Based on the curve of the variation of the bearing vibration signal with the change of support stiffness, it can be seen that the trend of the bearing vibration signal is similar to that of the shaft vibration signal. Specifically, although the vector angle of the bearing vibration signal also decreases with the increase of the support stiffness, its descent speed is faster than that of the shaft vibration signal, indicating that the influence of the support stiffness on the vector angle of bearing vibration is more significant in the process of vibration transmission. Further comparison between shaft vibration and bearing vibration signals reveals that the main and secondary vibration vectors of bearing vibration signals are more significantly affected by changes in support stiffness than shaft vibration signals. For example, when the support stiffness is 2.0×10⁸ N/m, the values of the main and secondary vibration vectors of the shaft vibration signal are 0.0559 and 0.0190, respectively, while the values of the main and secondary vibration vectors of the bearing vibration signal are even smaller. When the support stiffness increases by 50 times to 1.0×10¹⁰ N/m, both the main and secondary vibration vectors of the shaft and tile vibration signals increase, but the amplification of the bearing vibration signal is significantly greater than that of the shaft vibration signal.
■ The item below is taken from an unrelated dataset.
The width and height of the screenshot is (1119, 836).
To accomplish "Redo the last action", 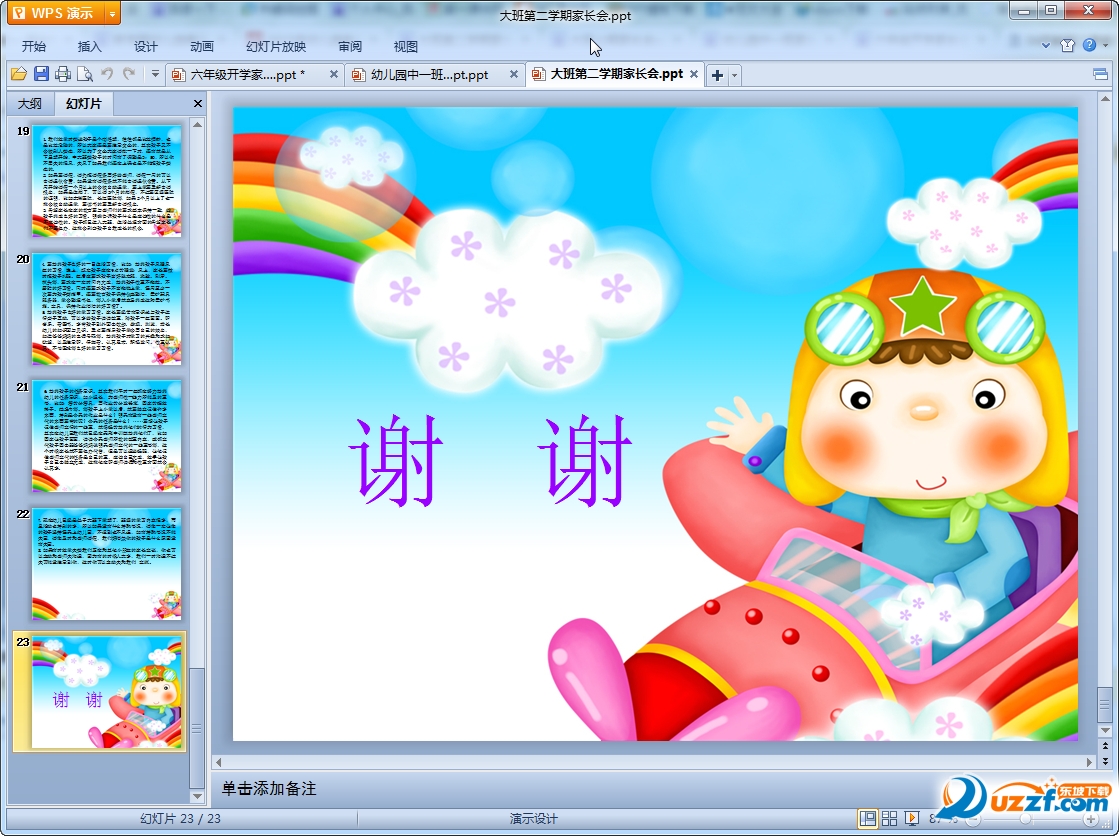I will pos(129,74).
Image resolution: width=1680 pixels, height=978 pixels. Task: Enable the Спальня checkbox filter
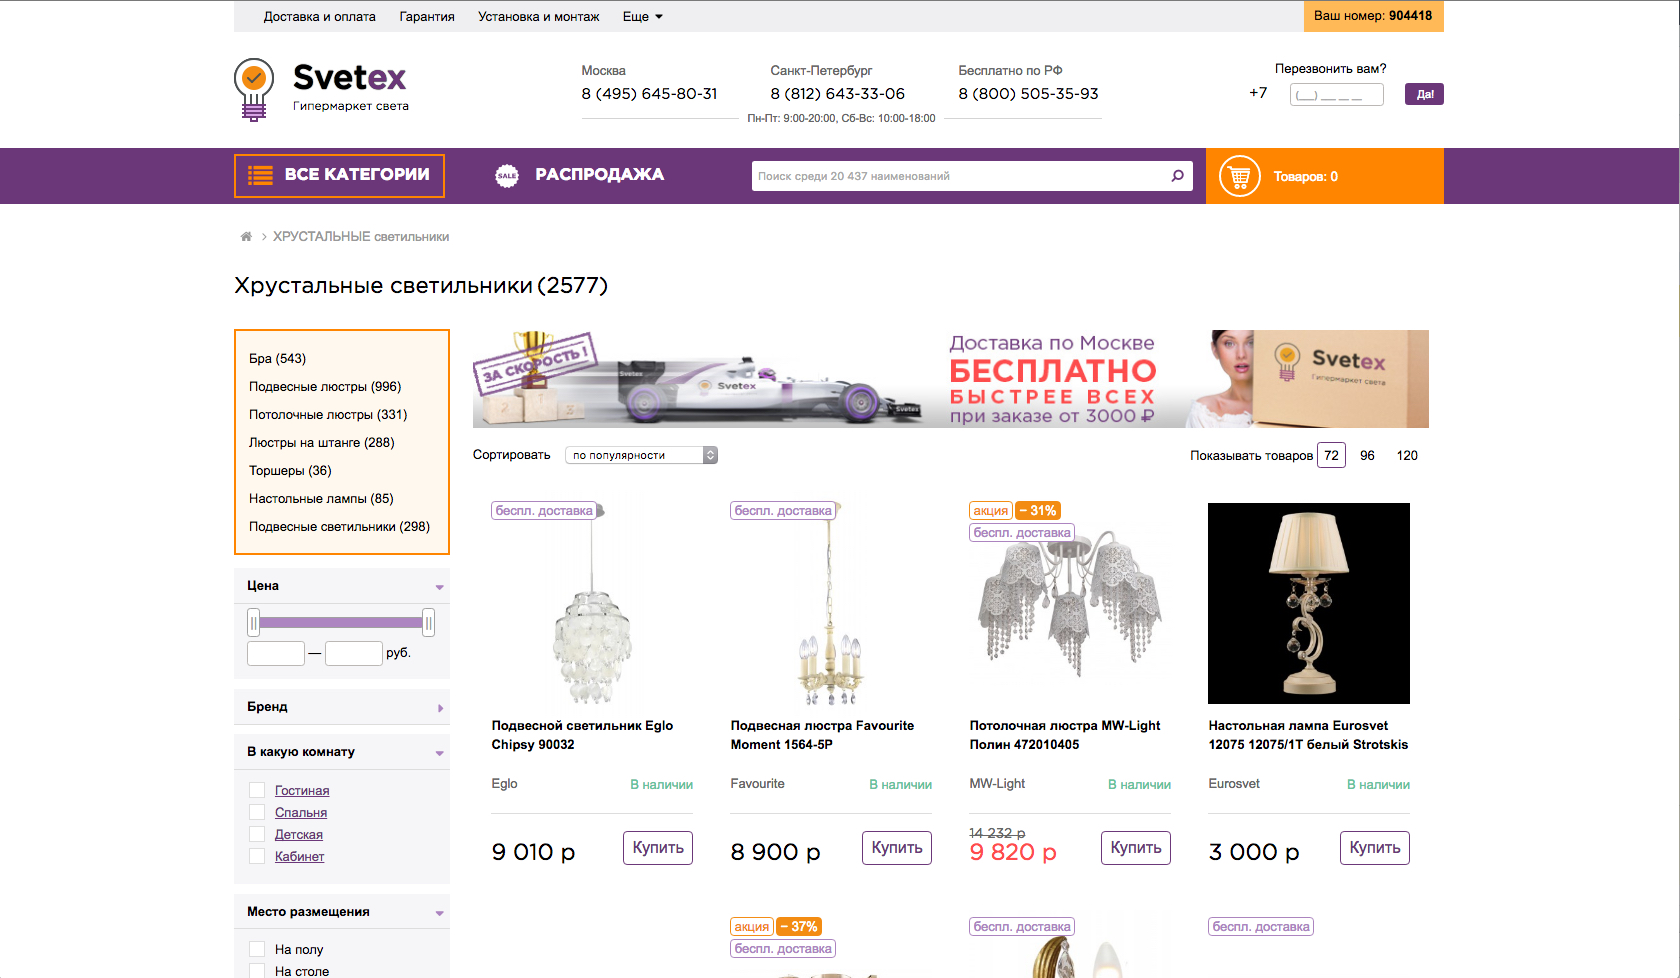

Besides, it can be seen that as the support stiffness increases, the amplitude of the variation of the bearing vibration signal is more sensitive than that of the shaft vibration signal, especially in terms of the vibration vector angle and magnitude. This difference reflects the important role of support stiffness in vibration transmission and system dynamic response, as well as the amplification effect of bearing vibration signals relative to shaft vibration, and this characteristic could be applied in monitoring support loosening fault effectively in engineering application, which means that it should be paid more attention to bearing vibration signal when support loosening fault arises.

Fig. 8The influence of support stiffness changes on shaft vibration and bearing vibration

a) Shaft vibration main vibration vector

b) Bearing vibration main vibration vector

c) Shaft vibration secondary vibration vector

d) Bearing vibration secondary vibration vector

e) Shaft vibration vector angle

f) Bearing vibration vector angle

g) Shaft vibration vector phase

h) Bearing vibration vector phase

i) Shaft vibration vector ratio

j) Bearing vibration vector ratio

4.4. The influence of changes in support damping on the shaft vibration and bearing vibration

The stiffness coefficient of the support is equal in the $x$ and $y$ directions, both being 2.5×10⁹ N/m. Meanwhile, the damping coefficient $Cx=Cy$ of the support varies between 300 N·s/m and 1200 N·s/m. Under these conditions, simulation experiments were conducted to investigate the influence of changes in support damping on the shaft vibration and bearing vibration.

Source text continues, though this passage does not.